SELF MANAGED MEDICARE FOR EVERYONE
A COMPREHENSIVE HEALTHCARE SYSTEM
What rational makes some eligible for this total care system at the expense of others and not for people under the age of 65? This is not rational. It is the product of a convoluted system of SPECIAL INTEREST that has corrupted our government.
Here is a fact that everyone must recognize. All goods and services are “scarce”. That means that they can never be free like the air we breathe. They will always be rationed by one of three ways. 1. By price and Market Forces. 2 By availability, queue & stand in line. or 3. By quality.
Under this program, an independent Federal Healthcare Trust will be established to hold and manage funds designated for healthcare.
This program enables affordable Market Disciplines, while avoiding queuing and the lowering of quality for persons’ healthcare. Medicare will be available to all residents of the United States. Medicare will pay 80% to 90% of all Healthcare costs. 10% to 20% (depending on one’s relative income in each market area) must be paid out-of-pocket at the time and place of the purchase of a healthcare product or service. This 10% cannot be allowed to be insured away. All vendors or service providers of healthcare must publish and post the lowest price at which they sell or provide their service. This must include the prices of all prescribed medicines, tests, appliances, or equipment. Penalties for the violation of selling that which is prescribed, at a price below the published and posted price, must be punitive enough to prevent violation. Healthcare providers must have available lists of those charitable institutions that offer aid in their field to special needs persons.
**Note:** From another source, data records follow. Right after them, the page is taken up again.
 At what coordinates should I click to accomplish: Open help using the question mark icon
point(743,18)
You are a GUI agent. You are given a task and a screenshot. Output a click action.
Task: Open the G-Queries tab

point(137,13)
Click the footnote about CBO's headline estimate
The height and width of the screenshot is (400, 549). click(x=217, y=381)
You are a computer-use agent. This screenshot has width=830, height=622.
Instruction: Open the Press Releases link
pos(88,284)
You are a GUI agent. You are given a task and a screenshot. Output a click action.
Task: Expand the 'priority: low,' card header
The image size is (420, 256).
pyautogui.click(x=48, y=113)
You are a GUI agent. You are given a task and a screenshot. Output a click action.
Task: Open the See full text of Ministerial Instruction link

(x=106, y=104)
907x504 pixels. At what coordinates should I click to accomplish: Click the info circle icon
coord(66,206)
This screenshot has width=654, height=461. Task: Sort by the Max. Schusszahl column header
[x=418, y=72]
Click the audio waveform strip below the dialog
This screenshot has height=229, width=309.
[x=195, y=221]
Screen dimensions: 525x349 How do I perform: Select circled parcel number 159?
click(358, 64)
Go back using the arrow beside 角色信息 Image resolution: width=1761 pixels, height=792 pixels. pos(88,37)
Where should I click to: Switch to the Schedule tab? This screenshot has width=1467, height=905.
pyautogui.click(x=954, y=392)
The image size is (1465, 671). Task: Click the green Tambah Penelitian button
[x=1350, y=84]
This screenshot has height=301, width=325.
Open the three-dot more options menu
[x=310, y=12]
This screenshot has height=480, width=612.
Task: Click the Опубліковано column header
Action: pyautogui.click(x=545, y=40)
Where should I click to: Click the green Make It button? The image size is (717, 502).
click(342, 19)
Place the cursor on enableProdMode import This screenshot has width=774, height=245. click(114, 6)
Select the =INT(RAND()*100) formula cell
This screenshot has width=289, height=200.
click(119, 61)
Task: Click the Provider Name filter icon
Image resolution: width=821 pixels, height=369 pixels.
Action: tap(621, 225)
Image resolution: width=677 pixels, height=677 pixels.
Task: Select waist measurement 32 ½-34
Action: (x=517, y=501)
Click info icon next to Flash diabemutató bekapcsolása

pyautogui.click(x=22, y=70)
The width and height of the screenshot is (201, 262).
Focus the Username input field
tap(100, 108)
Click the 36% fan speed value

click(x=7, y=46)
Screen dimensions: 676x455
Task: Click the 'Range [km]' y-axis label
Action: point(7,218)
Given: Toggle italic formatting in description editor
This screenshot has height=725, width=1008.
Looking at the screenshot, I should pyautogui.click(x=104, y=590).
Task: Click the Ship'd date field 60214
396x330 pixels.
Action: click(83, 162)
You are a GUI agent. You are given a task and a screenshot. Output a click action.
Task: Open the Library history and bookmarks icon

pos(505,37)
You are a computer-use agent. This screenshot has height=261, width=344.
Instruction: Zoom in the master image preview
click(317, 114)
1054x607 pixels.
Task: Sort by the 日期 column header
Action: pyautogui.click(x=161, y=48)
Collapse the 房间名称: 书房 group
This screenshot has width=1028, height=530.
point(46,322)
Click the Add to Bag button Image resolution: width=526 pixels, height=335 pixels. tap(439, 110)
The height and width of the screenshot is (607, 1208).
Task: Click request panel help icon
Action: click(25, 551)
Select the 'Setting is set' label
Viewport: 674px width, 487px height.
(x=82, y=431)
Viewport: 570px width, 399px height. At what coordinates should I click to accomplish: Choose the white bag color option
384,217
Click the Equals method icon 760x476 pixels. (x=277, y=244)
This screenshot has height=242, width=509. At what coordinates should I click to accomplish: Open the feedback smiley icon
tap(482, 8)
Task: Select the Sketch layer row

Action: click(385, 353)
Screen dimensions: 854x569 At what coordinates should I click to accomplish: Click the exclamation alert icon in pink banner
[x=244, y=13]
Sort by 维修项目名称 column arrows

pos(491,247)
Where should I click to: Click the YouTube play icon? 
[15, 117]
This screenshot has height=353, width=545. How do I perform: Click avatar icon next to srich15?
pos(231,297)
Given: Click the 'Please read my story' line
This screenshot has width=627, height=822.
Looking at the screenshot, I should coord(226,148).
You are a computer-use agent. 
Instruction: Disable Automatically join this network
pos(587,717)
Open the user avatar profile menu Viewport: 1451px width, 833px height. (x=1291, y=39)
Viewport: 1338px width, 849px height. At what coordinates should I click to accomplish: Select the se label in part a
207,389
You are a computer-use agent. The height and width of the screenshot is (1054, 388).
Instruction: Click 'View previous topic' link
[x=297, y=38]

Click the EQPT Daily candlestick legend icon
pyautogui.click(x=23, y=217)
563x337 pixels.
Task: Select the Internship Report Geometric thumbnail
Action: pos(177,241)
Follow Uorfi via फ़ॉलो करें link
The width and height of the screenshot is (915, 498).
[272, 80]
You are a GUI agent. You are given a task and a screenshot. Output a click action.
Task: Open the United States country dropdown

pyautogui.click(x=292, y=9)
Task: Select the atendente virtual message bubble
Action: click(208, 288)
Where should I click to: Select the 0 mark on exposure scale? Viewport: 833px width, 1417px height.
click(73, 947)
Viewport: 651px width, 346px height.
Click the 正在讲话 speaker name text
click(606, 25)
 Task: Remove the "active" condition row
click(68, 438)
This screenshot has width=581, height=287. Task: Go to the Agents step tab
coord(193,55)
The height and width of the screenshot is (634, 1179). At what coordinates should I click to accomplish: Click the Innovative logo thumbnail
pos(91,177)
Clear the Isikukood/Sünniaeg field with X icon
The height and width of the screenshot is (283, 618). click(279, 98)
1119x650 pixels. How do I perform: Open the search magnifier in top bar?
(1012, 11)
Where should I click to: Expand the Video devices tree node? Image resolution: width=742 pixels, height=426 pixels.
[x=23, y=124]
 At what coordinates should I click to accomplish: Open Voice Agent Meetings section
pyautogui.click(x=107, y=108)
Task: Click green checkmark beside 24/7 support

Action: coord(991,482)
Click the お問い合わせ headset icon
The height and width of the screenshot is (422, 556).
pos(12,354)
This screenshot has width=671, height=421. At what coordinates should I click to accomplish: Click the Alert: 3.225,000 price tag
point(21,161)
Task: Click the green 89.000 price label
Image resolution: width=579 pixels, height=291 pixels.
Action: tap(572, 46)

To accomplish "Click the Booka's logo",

All employers that provide healthcare to employees will pay an amount equal to its health care expenses immediately preceding this program to the independent Federal Healthcare Trust Fund and this will be diminished by 10% of that original amount for each of the following ten years. This will allow for the gradual adjustment by both the corporations’ finances and the healthcare budget during this ten year transition period. Because there will be no healthcare insurance, insurance companies providing healthcare insurance may obtain reimbursement from the Federal Healthcare Trust Fund for their operation costs resulting from their discontinuance of operation in their healthcare insurance businesses.
Drug companies that provide drugs subject to Patents must be totally separate entities from companies that provide generic drugs. This will help avoid predatory pricing. All drug providers must sell no drugs in the USA at a higher price than the lowest price that it is sold at any place in the world. This way all countries pay for the development of the drugs, not just the US population.
Healthcare providers that have a monopoly in any market area shall be subject to a Federal Price Control Board. This Board will establish prices based on prices in “price disciplined” markets adjusted for differing costs and costs of living.
So how is the 80 to 90% paid for? Well, everybody consumes healthcare so everybody must pay for healthcare. It becomes part of everyone’s consumption as it is paid for by Value Added Tax (Sales Tax) a consumer tax on all consumer goods and services. Some will pay much more than the value of the healthcare they consume, because they are blessed with good heath or they are blessed with greater income and therefore greater consumption. The VAT tax rate shall be adjusted at regular intervals to accommodate the requirements of the Healthcare Trust Fund. No exemption from paying the VAT / Sales tax shall be granted, as any exemption to any participating in the VAT / Sales tax, will open the door to the rankest corruption of government.
For Employers providing Insurance
Recognizing that the entire Medicare portion of healthcare cost is funded by the V.A.T. payments to the Trust Fund, the healthcare provided by the employer can be reimbursed by the Trust Fund. As we know that the nation’s healthcare is x % of personal consumption and we know what personal savings rate is, we need only to deduct the personal savings percent from the entire payroll of the insured company and reimburse the company the same percentage of the total healthcare costs paid by the Trust Fund. As long as insurance companies’ products serve employees better than the “Self Manage Medicare”, insurance companies will thrive.
Federal contributions to Medicaid to each State will be drawn down to zero over a period not exceeding ten years.
Increasing the effectiveness of market forces is important to a successful program. This can be achieved by raising the vested interest of each consumer in their own healthcare purchases. This can be achieved as follows: The 1.46% now collected for Medicare as a payroll tax will become instead 1% of the VAT deposited in a Personal Healthcare Savings Account - Trust (PHSA-T) for each individual. These PHSA-T funds shall not be used for any purpose and will not be accessible for Healthcare expenses until age sixty. The individual’s PHSA-T. After age 60, an individual shall vest and only disburse their PHSA-T for Healthcare expenditures or unencumbered to testamentary beneficiaries.
Commencing at age sixty-one the 10% to 20% Out-of-pocket cost to the individual will increase .5 percent each year thereafter. This process will place and ever greater “market force” on healthcare cost to an individual, to a point where the welfare of one’s heirs is greater in value, than the cost of a specific healthcare to that individual. As part of the implementation period, this .5% annual increase to Out-of-Pocket provision will be waived for persons over forty years of age at the time of enactment, as well as for persons currently receiving Medicare benefits.
This is not a Single Payer. It is a 200 million Payer.